Nel 1975 Rizzoli pubblica il libro “Lettera a un bambino mai nato” della scrittrice e giornalista fiorentina Oriana Fallaci, riscuotendo immediatamente successo, tradotto in ventisette paesi, superando i tre milioni di copie vendute nel mondo. La sua accoglienza è da ricercare nei temi trattati nel libro: maternità e aborto, due temi scottanti tutt’oggi, continuamente oggetto di opinioni e controversie.
Lettera a un bambino mai nato è un libro autobiografico oppure no? Come afferma la stessa scrittrice:
“L’idea fiorì da un’esperienza personale, il racconto invece fiorì dalla fantasia. Non sono io la donna del libro, tutt’al più le assomiglio”.
Eliminando attraverso questa dichiarazione ogni dubbio dalla mente dei suoi lettori. Benché gli argomenti presi in esame siano prettamente femminili, Oriana Fallaci partorisce un’opera universalmente umana, incapace di toccare nel profondo solo chi fa orecchie da mercante per non conoscere la verità.

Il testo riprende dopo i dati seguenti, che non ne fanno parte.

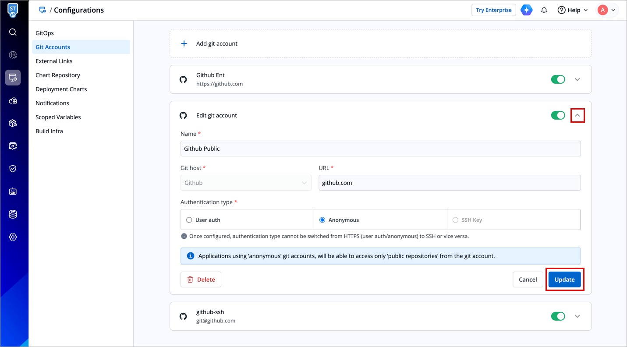Open Chart Repository in the sidebar
The image size is (627, 347).
tap(58, 75)
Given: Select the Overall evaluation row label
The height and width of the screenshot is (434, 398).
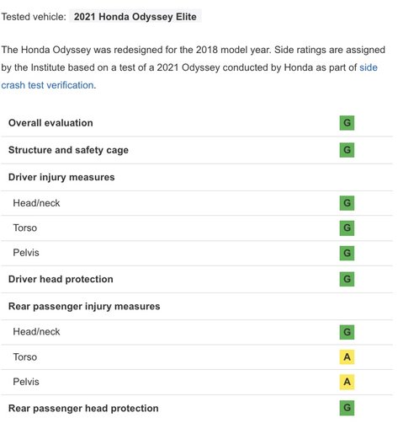Looking at the screenshot, I should (x=50, y=123).
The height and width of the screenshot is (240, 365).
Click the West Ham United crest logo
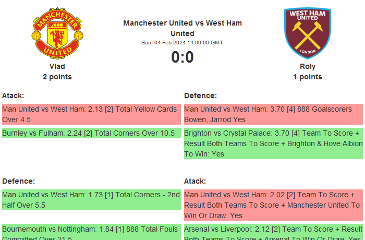[307, 33]

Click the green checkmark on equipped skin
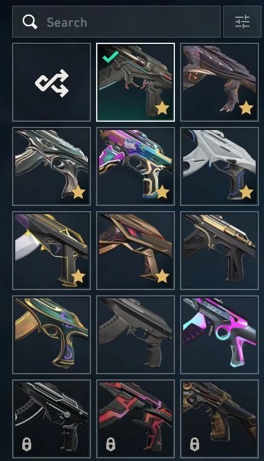coord(111,57)
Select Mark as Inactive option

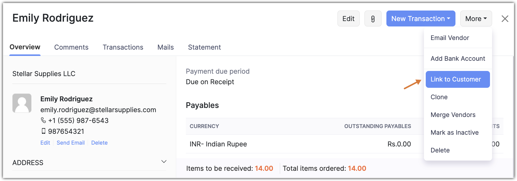pyautogui.click(x=454, y=133)
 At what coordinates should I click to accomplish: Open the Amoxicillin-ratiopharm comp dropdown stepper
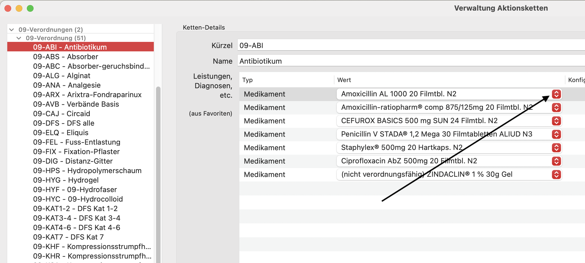[x=556, y=107]
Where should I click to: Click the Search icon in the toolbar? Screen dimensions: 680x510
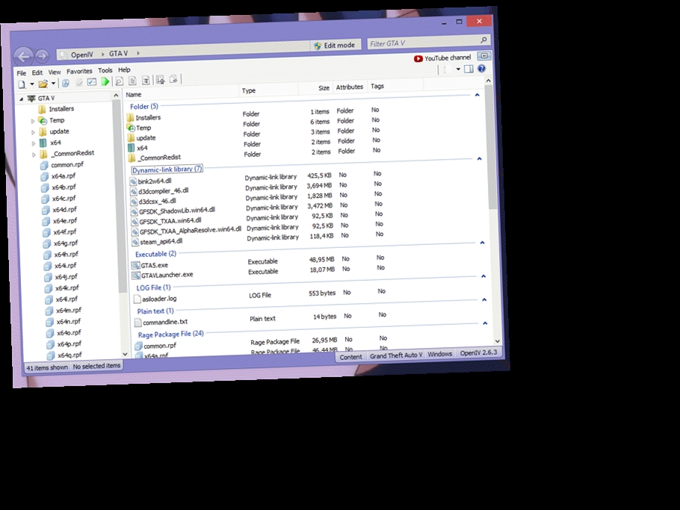click(120, 80)
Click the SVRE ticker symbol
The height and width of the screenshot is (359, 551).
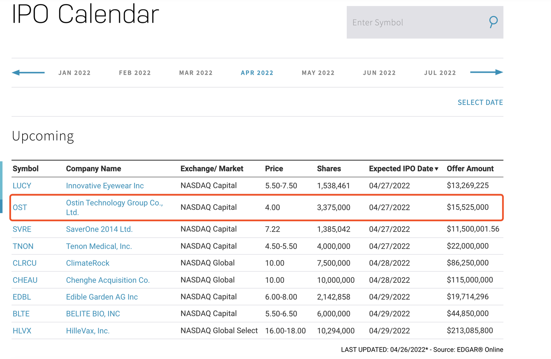[22, 229]
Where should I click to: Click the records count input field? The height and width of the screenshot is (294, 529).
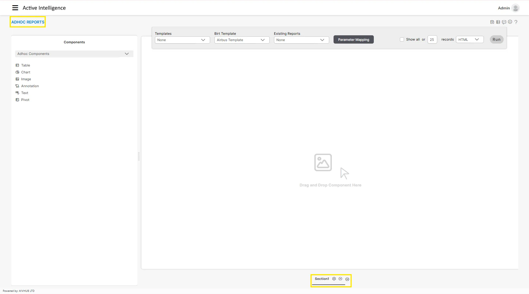click(432, 40)
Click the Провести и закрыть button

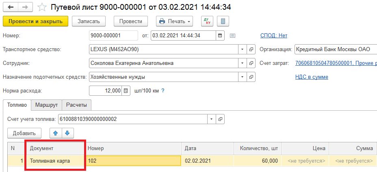[35, 21]
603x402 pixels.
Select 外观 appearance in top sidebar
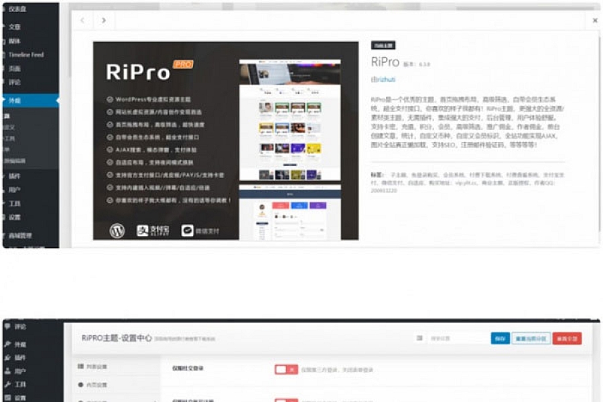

Oriana Fallaci, la lettera di una madre a un figlio non ancora nato

Una donna sola e in carriera senza nome né volto, una donna qualsiasi, la cui vita viene sconvolta dall’oggi al domani dalla notizia di essere incinta e aspettare un bambino, “una goccia di vita scappata dal nulla”. Lettera a un bambino mai nato prende la forma di un monologo in più capitoli, continuamente riflessivo e oscillante tra voglia di amare e voglia di sparire, perché la vita è questo, un contrastante viaggio tra gli opposti. Attraverso l’utilizzo di un linguaggio diretto e crudo, Oriana Fallaci raggiunge e tocca le vette di temi fondamentali dell’esistenza, regalando al lettore domande che lo trafiggono come frecce nella coscienza.
La madre del libro vive la gravidanza dialogando con il feto nel suo grembo, lo rende consapevole della crudeltà e dell’infelicità dell’esistenza, non escludendo gli attimi di gioia e la potenza dell’amore, perché nonostante tutto è preferibile la sofferenza al niente. Dalle parole della Fallaci l’uomo emerge come un essere egoista, con una posizione sociale superiore rispetto alla donna, incapace e limitato nel comprendere la decisione di essere o non essere madre. Al termine del libro avviene una sorta di processo alla protagonista: ogni personaggio incontrato nell’opera (il datore di lavoro, la dottoressa, il medico, i genitori, il padre del bambino) si sente in diritto di giudicarla e condannarla. La decisione del bambino sul nascere o sul morire è racchiusa nelle parole finali della madre: “Tu sei morto. Ora muoio anch’io. Ma non conta. Perché la vita non muore.”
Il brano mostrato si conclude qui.